Just about the time I think I have something figured out, someone or somebody throws me a curve ball! Last week—on June 30th to be precise—the USDA’s Risk Management Agency (RMA) announced that the Pasture, Rangeland, Forage (PRF) Program was expanding for the 2011 crop year. They expanded the coverage area to include the states of California, Arizona, New Mexico, Utah, Florida and Georgia. And the biggest news to Texas? The program has expanded to include all counties of the state!
That’s right. The same program the was made available to the South Texas, Hill Country, Central Texas and North Texas regions of the state since 2007 has been expanded to include far West Texas, The Texas Panhandle, the Coastal Plains and East Texas. This is great news for producers in these areas because it really does help producers in taking out the risk out of what you can’t control… rain!
South Texas producers in particular can testify to the fact that during perhaps the worst two-year droughts in Texas history (from September of 2007 to September of 2009), that the PRF policy really made a difference in their operations. Customers not only received much needed help, they received it when they needed it—not a year or year and a half later.
If you follow this column, then you know that both myself and partner Jim Banner are licensed Silveus Rangeland Specialists and have been so since the PRF program began in the Fall of 2006. We work closely with each of our customers to provide a customized plan of coverage suited particularly for their individual needs. We have the training, software, resources and subject knowledge to provide the best service possible. Most agents in the field who offer this program are trained to provide crop insurance. This is where we differ. If you want crop insurance, we have several associates who work with us who are experts in those areas. We would be happy to refer them to you. But if you want Pasture, Rangeland, Forage (PRF) insurance, we hope that you will consider putting your trust with someone who knows how you operate. Someone who has dedicated their professional careers to serving cattle producers. Then I hope you will give us a call.
Last year, several changes were made to the policy that became effective for the 2010 policy. One of the biggest changes had to do with how they estimated rainfall in each 12 x 12 mile grid. The old method that the 2007-2009 policies fell under was called the Cressman Method. For 2010 and beyond, they use the Standardized Interpolation Method, which is believed to be a more advanced and accurate method of estimating rainfall. The older method tended to overestimate incidences of low rainfall and underestimate high rainfall events. What this all means to you and I is this. Since there is not an official weather station every 12 miles, then the National Oceanic and Atmospheric Administra-tion (NOAA) needed to devise a scientific method to use all available information and interpolate the data to estimate rainfall falling in every 12 x 12 mile grid in the United States.

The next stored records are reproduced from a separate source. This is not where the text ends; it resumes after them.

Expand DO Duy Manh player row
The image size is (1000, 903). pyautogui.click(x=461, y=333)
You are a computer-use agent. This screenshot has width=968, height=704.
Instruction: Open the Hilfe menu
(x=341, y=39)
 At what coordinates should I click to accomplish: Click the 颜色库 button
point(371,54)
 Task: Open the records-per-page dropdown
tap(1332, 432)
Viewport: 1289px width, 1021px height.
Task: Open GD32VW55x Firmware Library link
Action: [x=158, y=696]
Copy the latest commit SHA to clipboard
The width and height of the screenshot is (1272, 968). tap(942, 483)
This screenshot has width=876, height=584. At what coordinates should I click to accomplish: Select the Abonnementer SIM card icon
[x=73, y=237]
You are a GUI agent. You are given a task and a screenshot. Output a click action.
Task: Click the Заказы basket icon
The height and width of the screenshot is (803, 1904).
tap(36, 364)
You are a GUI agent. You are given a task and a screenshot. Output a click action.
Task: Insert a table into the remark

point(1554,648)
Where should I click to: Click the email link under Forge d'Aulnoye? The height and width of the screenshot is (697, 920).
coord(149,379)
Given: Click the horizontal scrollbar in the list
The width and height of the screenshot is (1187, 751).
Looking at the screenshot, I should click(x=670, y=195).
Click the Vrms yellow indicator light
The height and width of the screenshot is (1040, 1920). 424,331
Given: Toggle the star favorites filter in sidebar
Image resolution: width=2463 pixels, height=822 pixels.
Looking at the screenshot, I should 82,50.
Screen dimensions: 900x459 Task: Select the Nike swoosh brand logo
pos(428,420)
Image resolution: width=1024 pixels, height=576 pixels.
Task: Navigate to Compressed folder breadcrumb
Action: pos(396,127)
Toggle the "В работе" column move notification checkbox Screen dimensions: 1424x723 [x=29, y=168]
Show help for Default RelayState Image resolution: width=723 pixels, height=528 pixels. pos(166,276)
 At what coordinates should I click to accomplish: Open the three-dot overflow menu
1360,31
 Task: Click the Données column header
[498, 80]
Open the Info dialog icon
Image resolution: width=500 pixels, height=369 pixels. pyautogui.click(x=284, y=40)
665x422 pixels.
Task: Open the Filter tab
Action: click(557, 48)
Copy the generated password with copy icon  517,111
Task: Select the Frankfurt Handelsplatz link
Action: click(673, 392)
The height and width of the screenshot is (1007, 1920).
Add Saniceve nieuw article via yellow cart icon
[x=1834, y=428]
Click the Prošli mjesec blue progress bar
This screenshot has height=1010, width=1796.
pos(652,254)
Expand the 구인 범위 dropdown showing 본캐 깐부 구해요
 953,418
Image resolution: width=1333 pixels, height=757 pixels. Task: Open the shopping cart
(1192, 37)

So far, the data we have seen for the first five months ending in the month of May looks to be more accurate with the new Standardized Interpolation Method. Last year, there were a number of index intervals that came in with estimates in a few counties that appeared to overestimate incidences of low rainfall. Again, so far the data looks much better.
Another change to the 2010 policy was increasing from 6 to 11 index intervals. While a customer may choose to insure in as little a 2 or as many as 6 intervals, he or she now has the added flexibility to combine the months differently. For example, I will use three of the new intervals: Interval 3 – March-April; Interval 4 – April-May; and Interval 5 – May-June. Historically, Interval 3 may be more volatile in your area than Interval 4 or Interval 5, whereas a producer from another area may find that Interval 4 is more volatile than Intervals 3 or 5. With the old policy, three Intervals along the same time period looked like this: Interval 2 – February-March; Interval 3 – April-May; and Interval 4 – June-July. With the new policy, it is much easier to tailor a plan of insurance that works for you, your area and your management style. A customer may choose any interval, but may not insure the same month twice. In other words, a producer could choose Intervals 2,4 and 6; or he may choose Intervals 3, 5 and 7; but he may not choose Intervals 3, 4 and 5 because he would be insuring the months of April and May twice.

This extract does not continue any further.